Modularize extensive documentation:
Factor out (extract) documentation commonalities from different parts of the system and create separate documentation for relevant subsystems.
Link up these different parts of the documentation by hyperlinks, so that consumers can navigate freely between special and common parts.
A toolchain supporting modularization is an important prerequisite: it’s a nuisance with typical office products, but works quite smoothly with wikis or markup-languages.
For a schematic example of modularized documentation see the following diagram: The overall systems is made up from three subsystems. The common architecture documentation contains the introduction and goals, strategic decisions, building blocks level 1 plus crosscutting concepts. All these informations are valid and useful for the other three (smaller) documents.

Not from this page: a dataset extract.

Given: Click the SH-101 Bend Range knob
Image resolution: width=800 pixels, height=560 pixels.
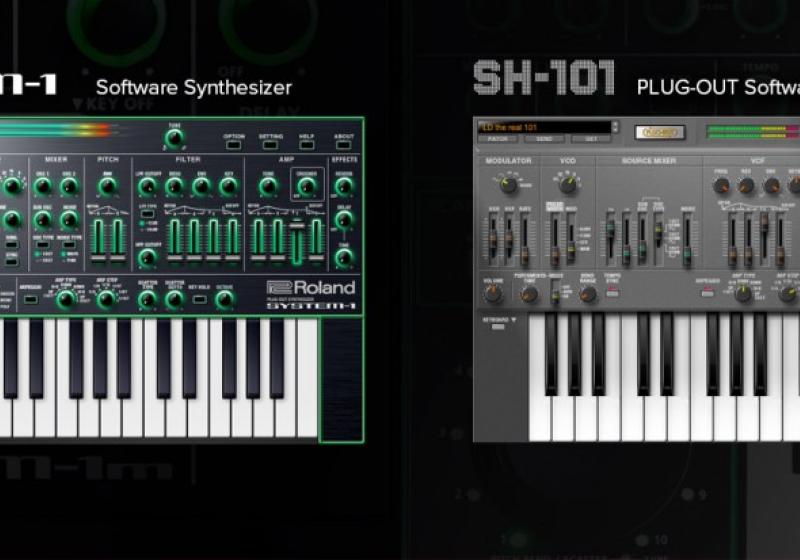Looking at the screenshot, I should (588, 294).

Each subsystems’ documentation contains only parts of the arc42 template, and each subsystem focusses on different aspects.
The common part of your architecture documentation might contain:
- the global system goals and the overall business context
- an overall solution strategy
- specific architecture principles that hold for all subsystems
- crosscutting solution approaches (i.e. frameworks or products used in all subsystems)
In general, decisions, (quality-)requirements and solution approaches propagate downwards from top to bottom of this.
Another option we encountered and proposed in microservice-oriented landscapes is the following:
- The distinct microservices get just an arc42 canvas, a one-pager.
- The overall concepts are summarized in another one-pager - although you can obviously use a full-blown arc42 documentation for that.